What kept coming back to me was a line from the TV show “Banshee,” where the sheriff takes on four brothers in a fight outside a lumber yard. He is kicking their asses, when one of the brothers grabs a piece of lumber, only to be held back by the evil town boss, Kai Proctor. When the men realize Proctor is there, they stop, only to have Proctor admonish the one with the stick: “Your four on one advantage wasn’t enough? You needed this?”

That’s what bothered me. You had every possible advantage and it still wasn’t enough? You used every possible cheap move to gain a greater advantage and it STILL wasn’t enough? Finally, you had to basically just grind everything to a halt to make sure you didn’t lose? For what?

In the end, I basically got over it. I didn’t scream or yell at a ref to right what I perceived to be a wrong. I didn’t even quietly approach their coach and question her approach to the game and what it was teaching the kids. I didn’t write a letter to the league or try to teach my kid how to clear some space with a couple sharp elbows to the kidneys of the defender.

Still, I find myself not wanting to go to my own kid’s games any more, for fear that I’ll snap and become what I despise: the parent who becomes part of the story.

And that bothers me too.

3 thoughts on “Dr. Jekyll and Mr. Basketball

  1. If it’s any consolation, I know exactly what you’re talking about, and where you’re coming from, Doc. While winning some no-trophy-not-even-an-ice-cream-cone-afterwards game isn’t the point, I too get offended on the kids’ behalf when the system gets gamed like that. Incredible Hulk-style rage is exactly what it’s like, and I have to remind myself again and again that the important part of it is the kids going out and having fun.
    The only bit of advice I have is to concentrate on your own team, holler your favorite three phrases (maybe add “nice hustle” for an even four), and tell the kids afterwards that you’re proud of them for competing so hard. Maybe age finally banks those fires, but I still feel it even at 55, which probably isn’t encouraging.

  2. Been there.

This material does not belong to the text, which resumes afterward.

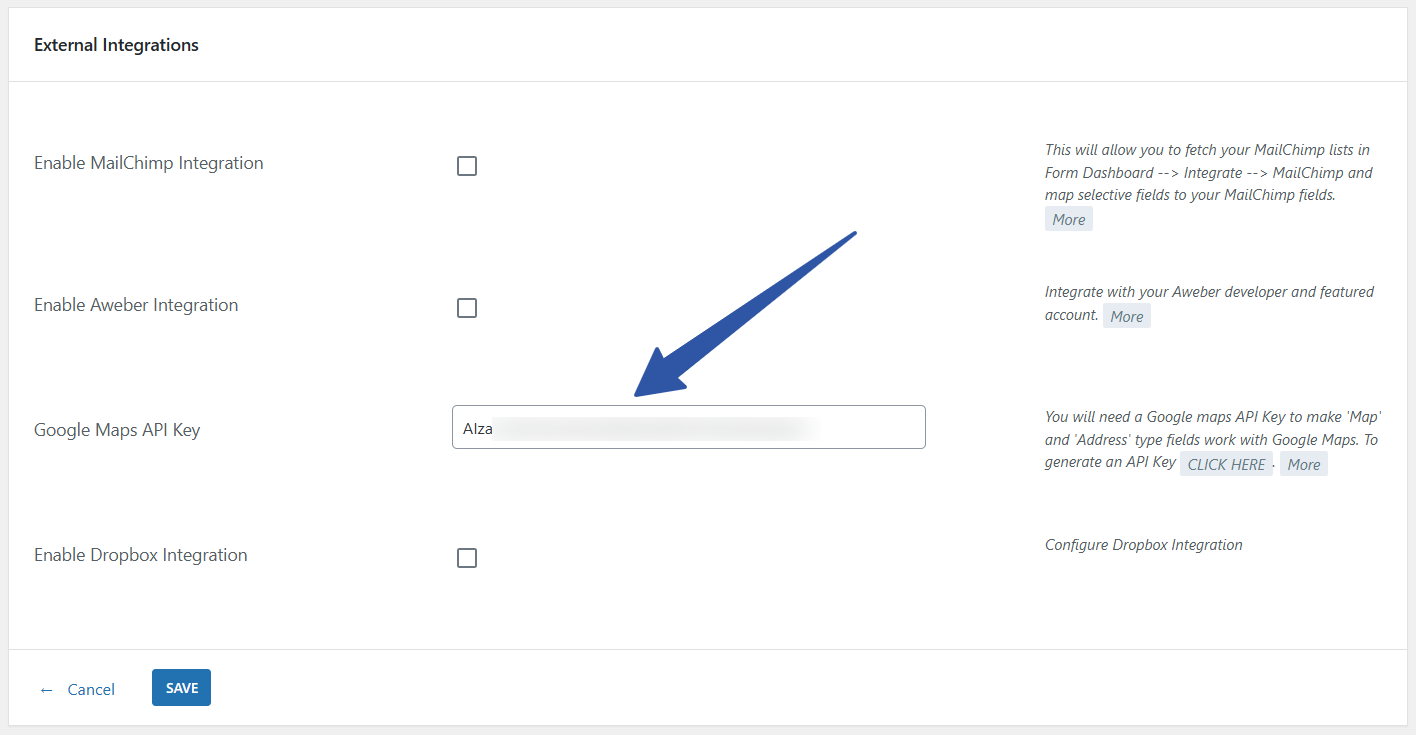This screenshot has width=1416, height=735.
Task: Toggle the Dropbox Integration checkbox
Action: coord(467,558)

I coached my both my of my sons when they played AYSO soccer (ie, the everybody plays fun league). Trying to keep the kids in the fun place when the other coach was being a jerk was always super fun.

  3. I don’t know a lot about basketball but I know a bit about little kids, and they see the same things you do. They see the unfairness and the cheating and the shitty tricks the other kids (and their coaches) pull.
    They also see how you handle it and how you pick out the important parts of what they’re doing (your 3 positive phrases) and let the rest go without a confrontation or drama, even when it makes you grit your teeth.
    Wouldn’t you rather your kid learn from you than that other set of parents? At least I bet yours has WAY more fun than that other kid.